Memory loss will affect us all at some point in our lives. Most commonly associated with old age, the idea of losing our ability to recall events, conversations or details from our own lives is a scary prospect. However memory loss is also something which many people experience during the course of their lives and may not even realise they are suffering with.
By its very nature, memory loss is not always immediately identifiable. There are many other conditions which present with symptoms which can either make us forgetful or mimic memory loss; such as confusion, memory loss or lack of judgement. However memory loss can be in and of itself an issue, as well as possibly being symptomatic of another problem. For this reason alone it’s important that memory loss is identified as soon as possible, to prevent its worsening and hopefully find a solution.

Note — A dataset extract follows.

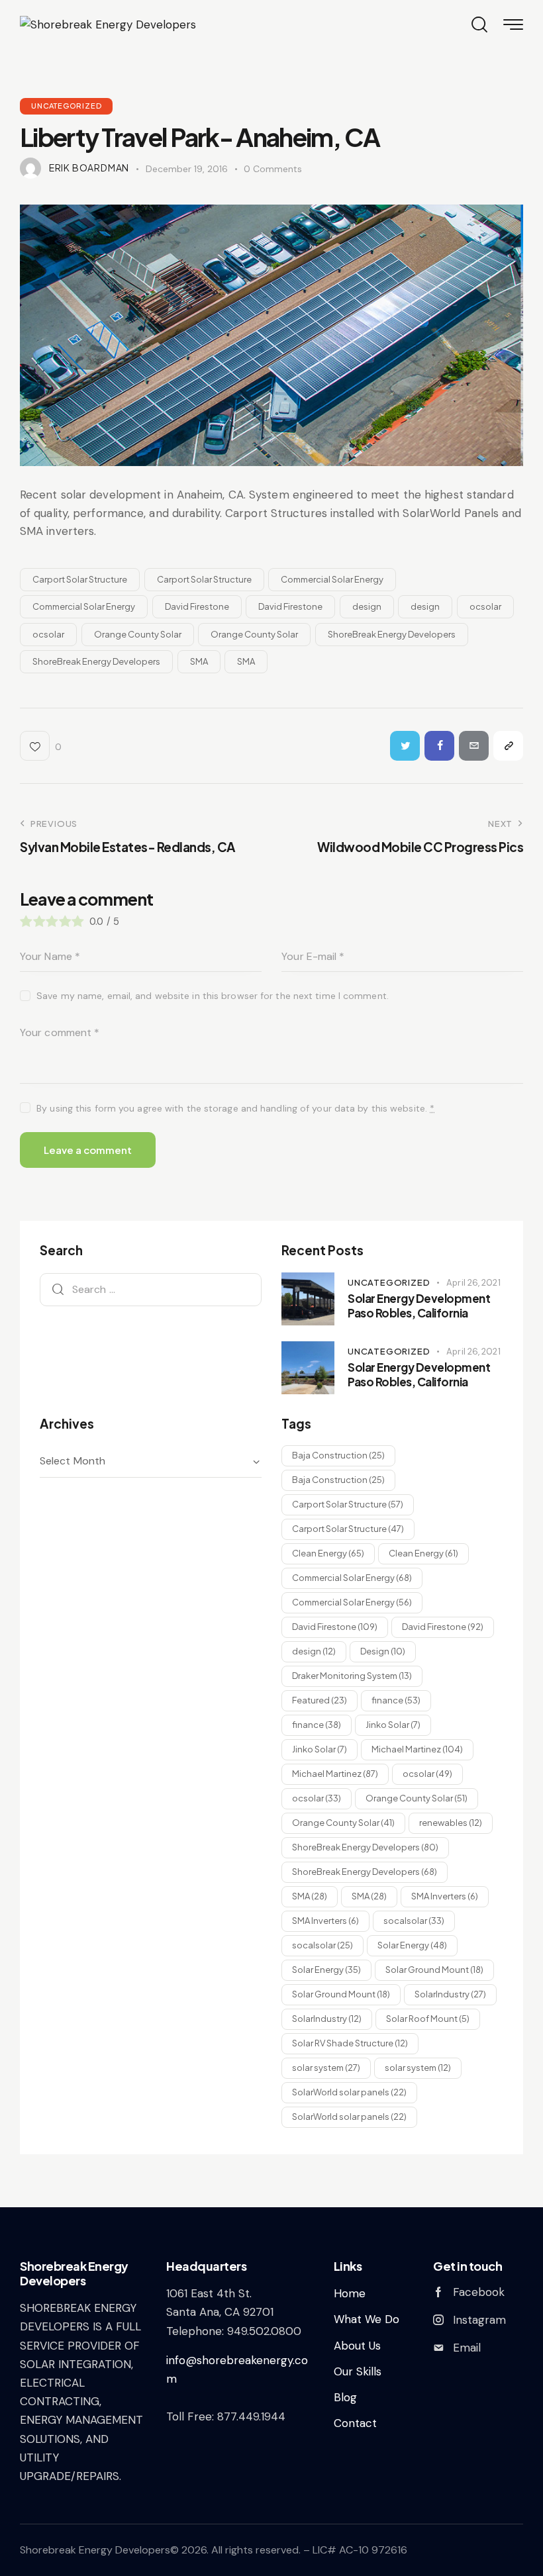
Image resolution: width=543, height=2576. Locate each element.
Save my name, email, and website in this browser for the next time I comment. (212, 996)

The Symptoms of Memory Loss
Memory loss can manifest in various ways and negatively affect the lives of both the sufferer and the people around them. Identifying specific memory loss symptoms can point directly to the cause of the memory loss, however there are some symptoms which are more generalised and will be experienced by the majority of people suffering with memory loss of any kind. These include:
- Forgetting or misplacing items, such as your keys, wallet or purse, that you would normally be able to easily locate.
- Missing appointments or meetings, or experiencing decreased punctuality.
- Forgetting conversations, or repeatedly asking questions.
- Being unable to recall memories or form new ones.
The memory loss symptoms can present as a result of various contributing factors, which may or may not include head trauma, mental health problems or other illness, or old age. However determining the precise cause of the symptoms will often rely on identifying other memory loss symptoms, and taking into account any other contributing factors – such as age.
For example, with a person suffering from dementia, memory loss symptoms may also include:
- Decreased language skills (i.e. interchangeable or forgotten words).
- Decreased cognitive functions (i.e. impaired judgement or inability to perform basic calculations).
- A change in personality which may manifest in over-emotional or uncontrollably emotional behaviour.
These two short lists are just a few examples of the different types of memory loss symptoms which a person may experience and how they can differ according to causation. Causes of memory loss in the elderly will usually present with markedly different specificities than those of memory loss in otherwise fit, healthy or young people; it’s important, therefore, to always take into account environmental factors when assessing the potential causes of memory loss in yourself or another.
Coping with Memory Loss
We all experience memory loss at various points in our lives, whether it’s walking from one room to another and forgetting why you’re there, or forgetting the name of a person you just met five minutes previously. These types of memory lapse are just a part of the brain’s normal functioning and not an immediate cause for alarm. However when memory loss directly impacts upon our day-to-day lives in a way which causes inconvenience, stress or distress, it’s time to seek help. And not only can memory loss be difficult to deal with, it can also be symptomatic of something more serious which will need treating by a doctor.
There are many resources available for people struggling to cope with memory loss, either in themselves or in a loved one, such as MIND – the Mental Health Charity.